SELECTED PASSAGE -

▬▬▬▬▬▬▬▬▬▬

There is a growing threat from antibiotic resistance and this danger is not confined to humans alone but also to animals and plant health.
Taking into account that antibiotics resistance hinders any sort of development, Eritrea has taken an initiative which is aimed at tackling the issue. Mr. Iyassu said that in this line a coordination group from the ministries of Health, Agriculture, Land, Water and Environment, Marine resources, Academia and WHO country office has so far been established. This team is chaired by high level officials of the Ministry of Health and Ministry of Agriculture.
The initiative taken so far indicates Eritrea’s commitment to tackle any healthcare issue that could pose a threat to public health.
Optimal use of antibiotics in humans, animals as well as plants is the sole solution that could reverse the threat and its devastating effect. The primary objective of the antibiotics resistance wariness week is to dispense information on how hazardous antibiotics are when misused.
Dr. Josephine Namboze, WHO Representative in Eritrea, said “From being miracle life savers, antibiotics are becoming ineffective and global health security is at stake due to misuse of antibiotics.”
“Healthcare professionals should only prescribe antibiotics when they are truly needed,” Dr. Josephine added.

▬▬▬▬▬▬▬▬▬▬

SOURCE DATA -
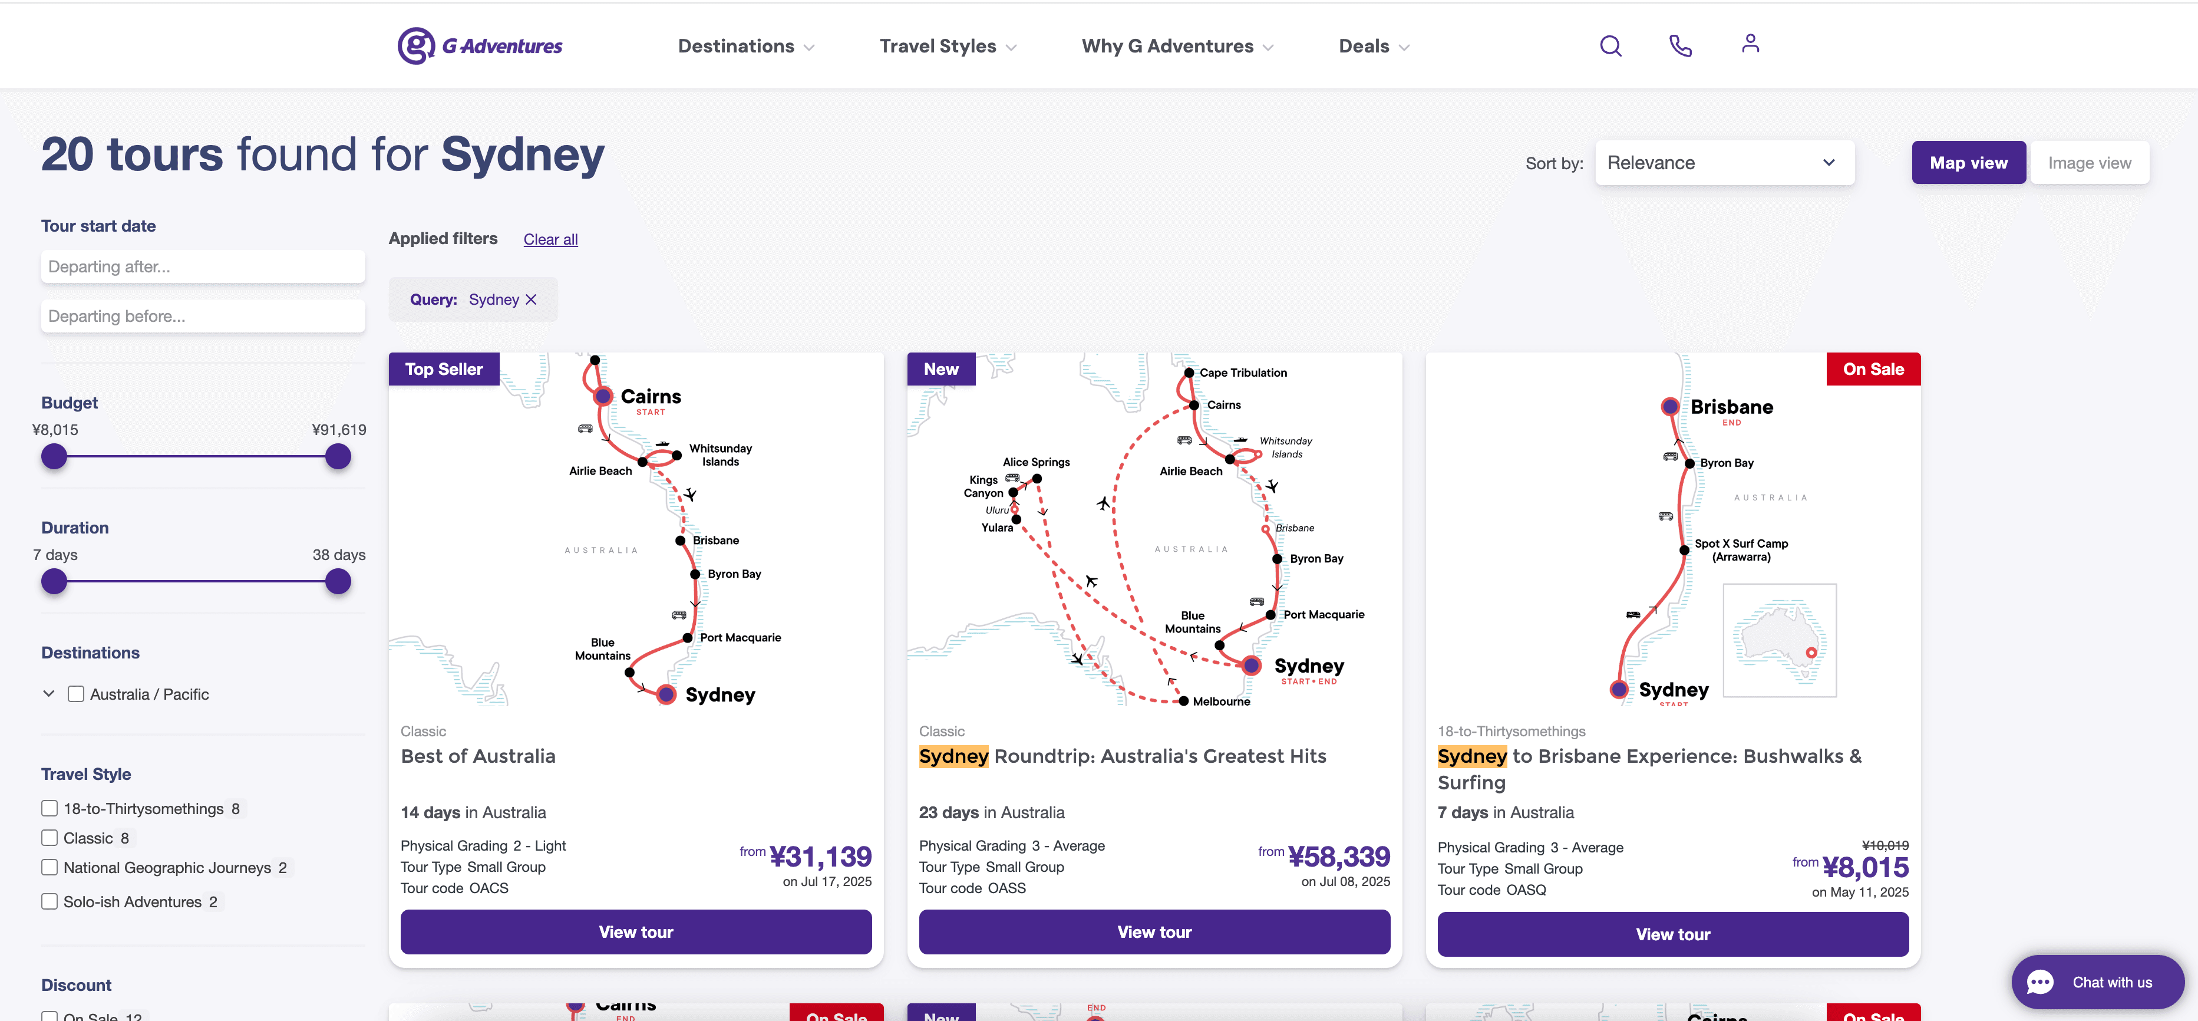Click the phone contact icon
The width and height of the screenshot is (2198, 1021).
tap(1679, 45)
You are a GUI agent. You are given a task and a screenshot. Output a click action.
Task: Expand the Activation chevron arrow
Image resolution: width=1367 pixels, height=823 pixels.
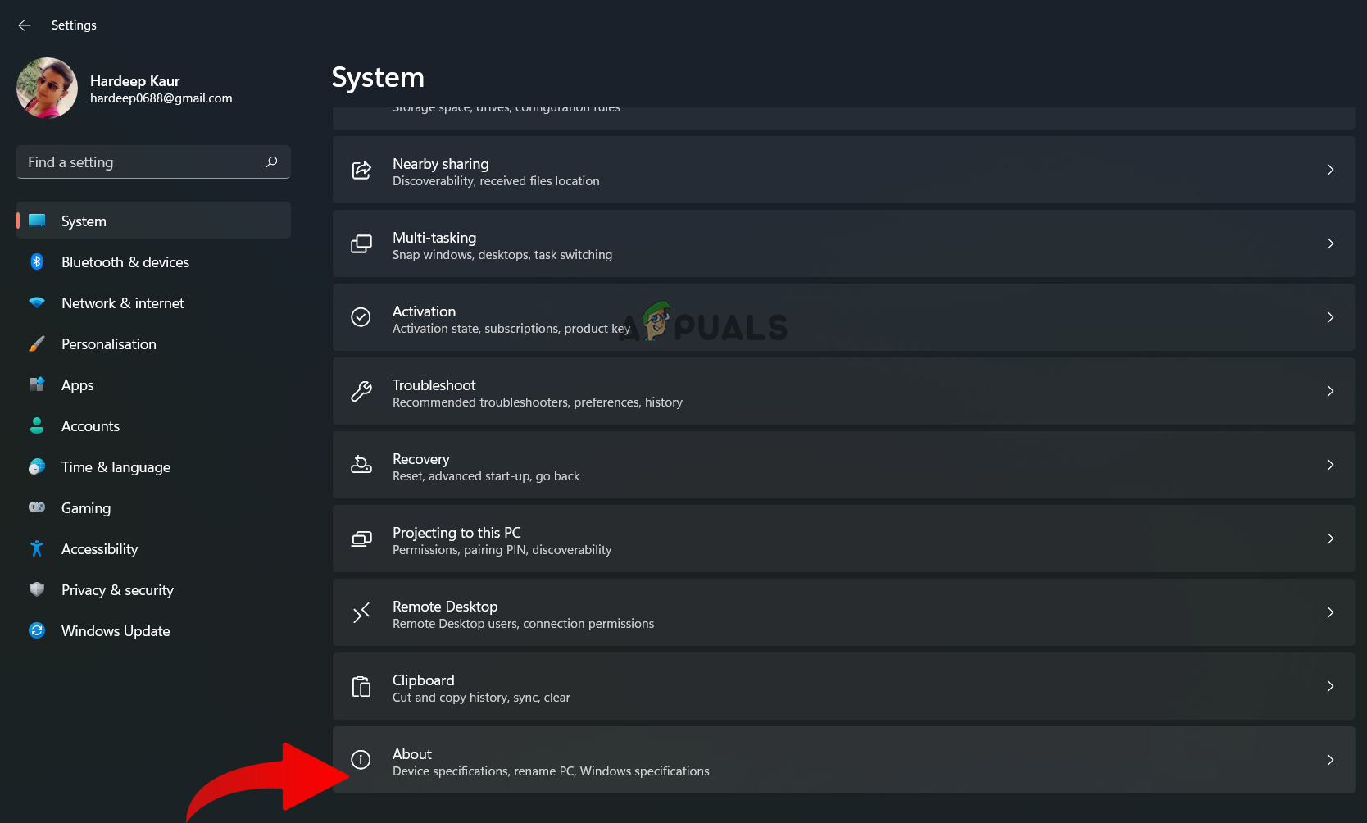1330,317
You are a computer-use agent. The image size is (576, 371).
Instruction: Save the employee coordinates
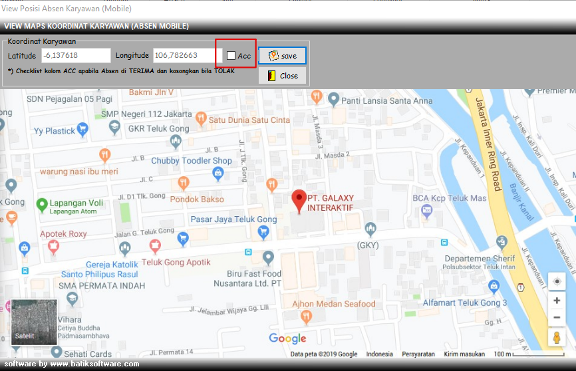pyautogui.click(x=282, y=56)
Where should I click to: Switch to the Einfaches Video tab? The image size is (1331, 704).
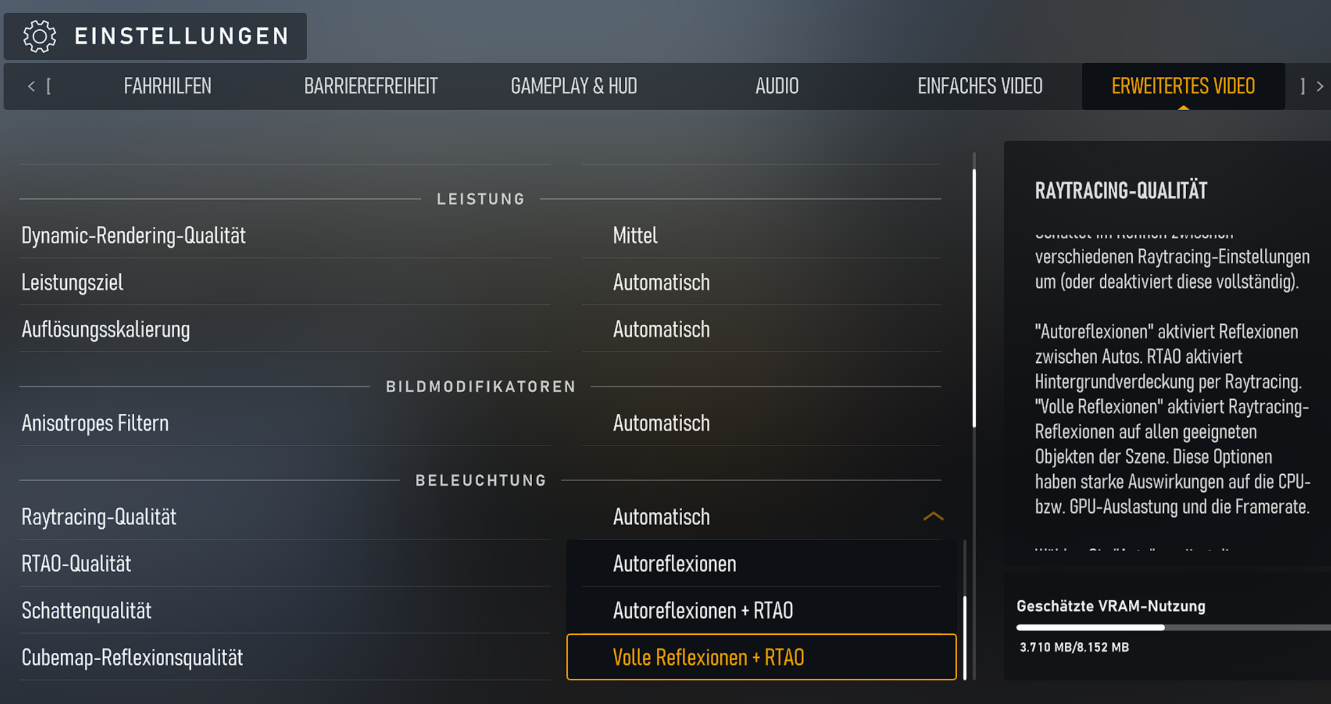980,87
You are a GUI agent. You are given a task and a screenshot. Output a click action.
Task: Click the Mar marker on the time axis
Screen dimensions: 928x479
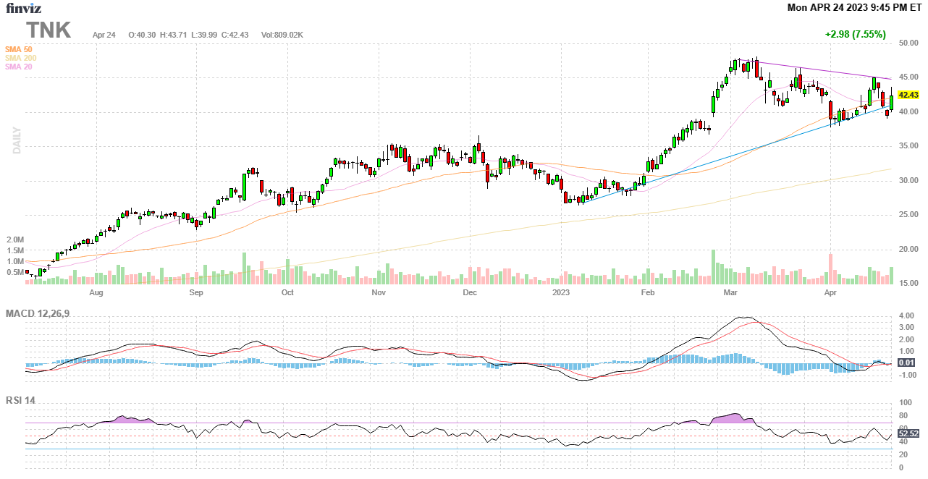(730, 293)
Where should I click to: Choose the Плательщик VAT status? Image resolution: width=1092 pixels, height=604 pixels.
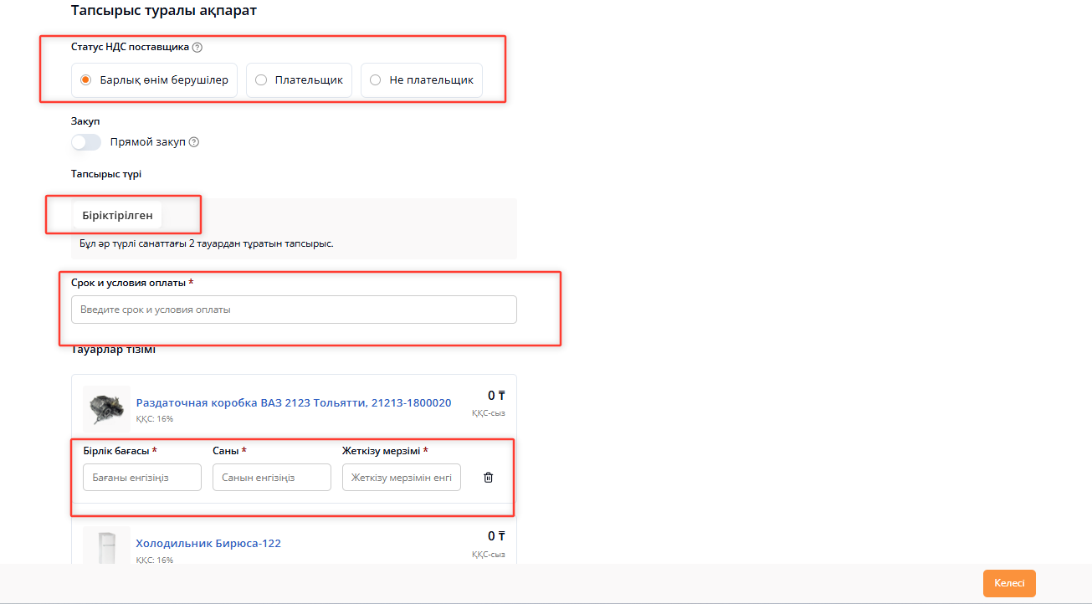[261, 80]
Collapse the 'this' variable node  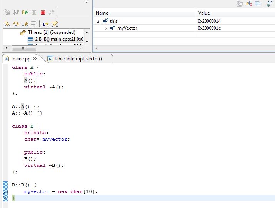[98, 21]
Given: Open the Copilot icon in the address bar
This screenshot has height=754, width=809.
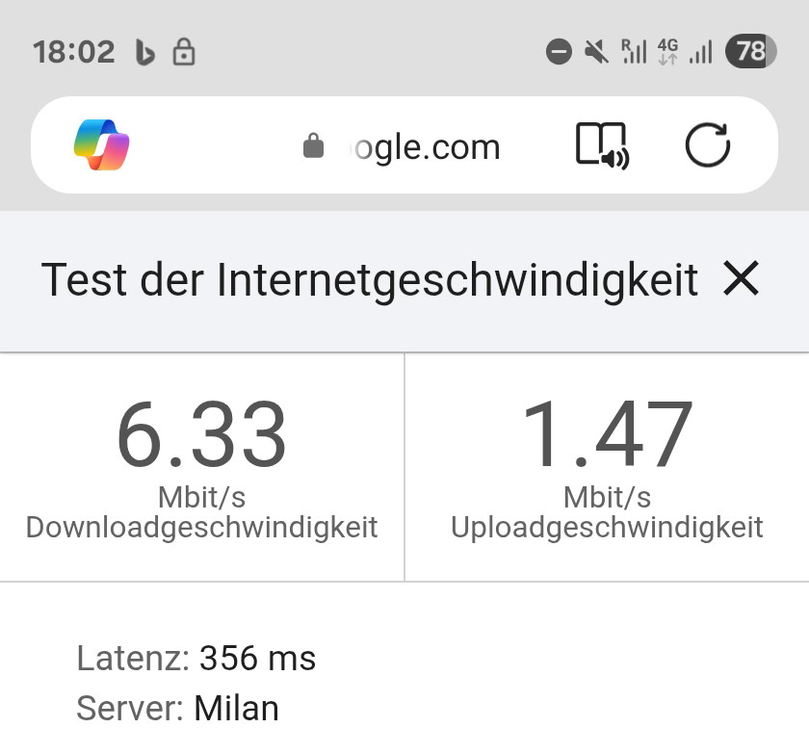Looking at the screenshot, I should 102,145.
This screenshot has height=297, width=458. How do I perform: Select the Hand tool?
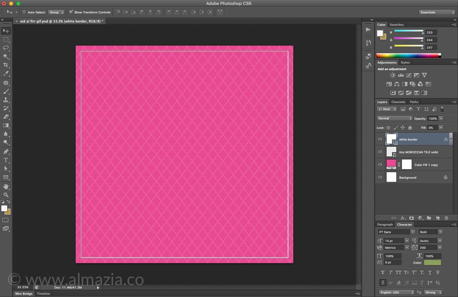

▬▬▬▬▬▬▬▬▬▬

PROBLEM TO WORK ON - Repeat word for word the portion of the antibiotic resistance text from "Taking into account" to "Ministry of Agriculture.".

OUTPUT OF THE EXERCISE -
Taking into account that antibiotics resistance hinders any sort of development, Eritrea has taken an initiative which is aimed at tackling the issue. Mr. Iyassu said that in this line a coordination group from the ministries of Health, Agriculture, Land, Water and Environment, Marine resources, Academia and WHO country office has so far been established. This team is chaired by high level officials of the Ministry of Health and Ministry of Agriculture.